▶ [TASK DIRECTIONS]
Once you find the line with "Cookies (14, 2443)" in the entries below, return exactly every line from it through the line with "[The Place 2".

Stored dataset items
--- --- ---

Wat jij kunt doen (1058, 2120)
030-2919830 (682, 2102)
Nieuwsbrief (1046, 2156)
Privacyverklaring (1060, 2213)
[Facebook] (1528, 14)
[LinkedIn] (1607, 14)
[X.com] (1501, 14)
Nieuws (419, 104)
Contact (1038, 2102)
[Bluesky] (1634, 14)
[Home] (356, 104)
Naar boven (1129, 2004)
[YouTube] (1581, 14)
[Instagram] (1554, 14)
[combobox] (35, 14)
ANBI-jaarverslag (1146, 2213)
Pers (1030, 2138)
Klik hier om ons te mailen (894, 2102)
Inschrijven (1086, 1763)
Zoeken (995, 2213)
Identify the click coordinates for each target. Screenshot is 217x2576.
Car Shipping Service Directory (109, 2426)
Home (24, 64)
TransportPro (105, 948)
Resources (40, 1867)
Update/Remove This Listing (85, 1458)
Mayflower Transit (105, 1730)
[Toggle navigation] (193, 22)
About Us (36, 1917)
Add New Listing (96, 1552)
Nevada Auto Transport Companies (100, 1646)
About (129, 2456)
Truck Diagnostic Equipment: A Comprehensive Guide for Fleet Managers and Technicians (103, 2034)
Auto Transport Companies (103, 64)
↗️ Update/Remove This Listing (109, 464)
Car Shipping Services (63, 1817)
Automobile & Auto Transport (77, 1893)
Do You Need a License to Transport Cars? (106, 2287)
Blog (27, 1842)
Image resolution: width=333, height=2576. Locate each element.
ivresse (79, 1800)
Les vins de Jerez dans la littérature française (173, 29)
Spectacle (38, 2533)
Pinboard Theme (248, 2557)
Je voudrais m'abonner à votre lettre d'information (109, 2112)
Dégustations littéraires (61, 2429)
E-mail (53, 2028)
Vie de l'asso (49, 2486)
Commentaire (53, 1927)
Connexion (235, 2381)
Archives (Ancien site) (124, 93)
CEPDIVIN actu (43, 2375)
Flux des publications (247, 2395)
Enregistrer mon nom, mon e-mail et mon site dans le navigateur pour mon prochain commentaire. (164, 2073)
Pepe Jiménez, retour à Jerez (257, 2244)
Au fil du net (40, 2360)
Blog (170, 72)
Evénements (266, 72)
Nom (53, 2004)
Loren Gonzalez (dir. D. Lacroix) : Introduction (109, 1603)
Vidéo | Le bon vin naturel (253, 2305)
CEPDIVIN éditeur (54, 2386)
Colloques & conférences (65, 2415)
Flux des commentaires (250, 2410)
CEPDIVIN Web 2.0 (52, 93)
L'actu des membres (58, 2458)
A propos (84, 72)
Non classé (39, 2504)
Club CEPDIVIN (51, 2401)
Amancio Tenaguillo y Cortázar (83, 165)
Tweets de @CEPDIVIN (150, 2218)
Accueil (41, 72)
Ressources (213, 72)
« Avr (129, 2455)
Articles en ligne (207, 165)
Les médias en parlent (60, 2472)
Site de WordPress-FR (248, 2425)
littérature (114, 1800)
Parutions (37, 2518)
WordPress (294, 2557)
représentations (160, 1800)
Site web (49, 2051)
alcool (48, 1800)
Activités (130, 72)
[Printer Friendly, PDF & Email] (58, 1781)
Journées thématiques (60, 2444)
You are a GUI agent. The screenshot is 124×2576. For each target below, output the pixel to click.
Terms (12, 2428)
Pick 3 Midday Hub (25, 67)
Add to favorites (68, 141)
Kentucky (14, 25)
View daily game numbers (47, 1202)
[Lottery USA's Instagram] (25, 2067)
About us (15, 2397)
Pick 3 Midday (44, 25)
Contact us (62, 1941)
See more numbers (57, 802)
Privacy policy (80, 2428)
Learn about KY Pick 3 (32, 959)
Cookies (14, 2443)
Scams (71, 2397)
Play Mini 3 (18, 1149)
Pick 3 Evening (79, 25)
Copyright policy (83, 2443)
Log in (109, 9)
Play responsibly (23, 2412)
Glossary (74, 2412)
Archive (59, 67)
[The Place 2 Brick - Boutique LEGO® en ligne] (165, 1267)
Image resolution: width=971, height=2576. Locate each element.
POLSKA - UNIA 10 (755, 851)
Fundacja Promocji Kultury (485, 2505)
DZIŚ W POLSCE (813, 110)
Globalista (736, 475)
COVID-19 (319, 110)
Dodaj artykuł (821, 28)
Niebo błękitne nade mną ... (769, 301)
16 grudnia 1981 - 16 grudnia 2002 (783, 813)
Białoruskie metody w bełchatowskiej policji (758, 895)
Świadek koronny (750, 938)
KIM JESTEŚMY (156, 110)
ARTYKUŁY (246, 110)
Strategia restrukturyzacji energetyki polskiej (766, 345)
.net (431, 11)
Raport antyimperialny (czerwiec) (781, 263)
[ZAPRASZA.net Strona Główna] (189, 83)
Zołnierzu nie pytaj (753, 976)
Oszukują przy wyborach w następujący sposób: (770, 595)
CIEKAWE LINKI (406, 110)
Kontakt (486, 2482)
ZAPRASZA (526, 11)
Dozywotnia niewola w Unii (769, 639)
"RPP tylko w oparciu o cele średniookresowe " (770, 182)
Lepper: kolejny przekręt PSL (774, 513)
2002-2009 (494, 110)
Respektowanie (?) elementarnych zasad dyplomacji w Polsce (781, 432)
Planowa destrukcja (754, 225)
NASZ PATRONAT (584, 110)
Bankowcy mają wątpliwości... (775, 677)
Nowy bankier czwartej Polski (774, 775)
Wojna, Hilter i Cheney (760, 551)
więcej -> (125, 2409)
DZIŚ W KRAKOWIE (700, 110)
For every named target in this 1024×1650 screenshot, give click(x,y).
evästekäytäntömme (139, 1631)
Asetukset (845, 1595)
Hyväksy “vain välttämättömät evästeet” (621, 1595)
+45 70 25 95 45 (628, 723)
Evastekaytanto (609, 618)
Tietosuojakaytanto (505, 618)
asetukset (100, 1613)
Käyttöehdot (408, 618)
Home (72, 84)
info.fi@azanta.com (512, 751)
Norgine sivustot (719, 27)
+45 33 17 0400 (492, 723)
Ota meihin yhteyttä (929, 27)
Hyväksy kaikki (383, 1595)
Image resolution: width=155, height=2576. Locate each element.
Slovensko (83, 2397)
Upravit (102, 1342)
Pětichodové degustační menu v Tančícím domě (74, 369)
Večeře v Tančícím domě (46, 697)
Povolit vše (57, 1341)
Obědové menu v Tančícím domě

--- --- ---

▶ [ANSWER AREA]
Cookies (14, 2443)
Scams (71, 2397)
Play Mini 3 (18, 1149)
Pick 3 Evening (79, 25)
Copyright policy (83, 2443)
Log in (109, 9)
Play responsibly (23, 2412)
Glossary (74, 2412)
Archive (59, 67)
[The Place 2 Brick - Boutique LEGO® en ligne] (165, 1267)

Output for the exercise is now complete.